_WORK REQUIRED_
Could the whole of the data below be written out verbatim?

DATA PROVIDED: Begin

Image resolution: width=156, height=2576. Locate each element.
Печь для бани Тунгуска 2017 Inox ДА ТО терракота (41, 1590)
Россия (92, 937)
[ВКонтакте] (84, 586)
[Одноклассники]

DATA PROVIDED: End

_ANSWER FOR THE TASK_
Image resolution: width=156, height=2576. Locate each element.
Печь для бани Тунгуска 2017 Inox ДА ТО терракота (41, 1590)
Россия (92, 937)
[ВКонтакте] (84, 586)
[Одноклассники]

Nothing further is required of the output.